## Task to carry out
Which lines in the records below contain the word "user"? Copy each one.

## Extracted information
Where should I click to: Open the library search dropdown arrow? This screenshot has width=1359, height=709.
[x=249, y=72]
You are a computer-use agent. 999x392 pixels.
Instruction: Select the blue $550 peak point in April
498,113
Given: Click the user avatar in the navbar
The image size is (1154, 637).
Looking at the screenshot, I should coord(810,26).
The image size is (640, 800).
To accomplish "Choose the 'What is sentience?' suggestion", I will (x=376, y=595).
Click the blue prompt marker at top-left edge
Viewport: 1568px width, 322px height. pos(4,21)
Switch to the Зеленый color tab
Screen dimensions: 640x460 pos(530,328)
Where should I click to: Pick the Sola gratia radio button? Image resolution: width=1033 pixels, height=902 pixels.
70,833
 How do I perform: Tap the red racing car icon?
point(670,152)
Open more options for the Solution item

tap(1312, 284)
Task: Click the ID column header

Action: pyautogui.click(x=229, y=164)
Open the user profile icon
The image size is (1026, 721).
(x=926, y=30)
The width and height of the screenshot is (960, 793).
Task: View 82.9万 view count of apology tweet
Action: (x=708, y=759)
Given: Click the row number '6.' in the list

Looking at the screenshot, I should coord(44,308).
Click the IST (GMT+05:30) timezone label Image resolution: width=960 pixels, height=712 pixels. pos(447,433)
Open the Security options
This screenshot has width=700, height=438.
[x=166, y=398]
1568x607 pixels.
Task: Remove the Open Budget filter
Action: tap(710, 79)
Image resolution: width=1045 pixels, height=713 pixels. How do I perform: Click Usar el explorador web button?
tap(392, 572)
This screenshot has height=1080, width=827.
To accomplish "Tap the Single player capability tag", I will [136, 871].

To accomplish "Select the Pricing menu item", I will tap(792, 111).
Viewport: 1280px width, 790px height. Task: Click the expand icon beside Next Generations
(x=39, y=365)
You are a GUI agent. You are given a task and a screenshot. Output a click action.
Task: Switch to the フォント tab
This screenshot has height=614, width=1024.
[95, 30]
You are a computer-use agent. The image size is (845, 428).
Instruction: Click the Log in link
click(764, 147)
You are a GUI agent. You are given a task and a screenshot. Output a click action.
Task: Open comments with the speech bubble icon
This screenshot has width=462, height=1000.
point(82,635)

## Reply
Given: Click the user avatar in the navbar
Open the user profile icon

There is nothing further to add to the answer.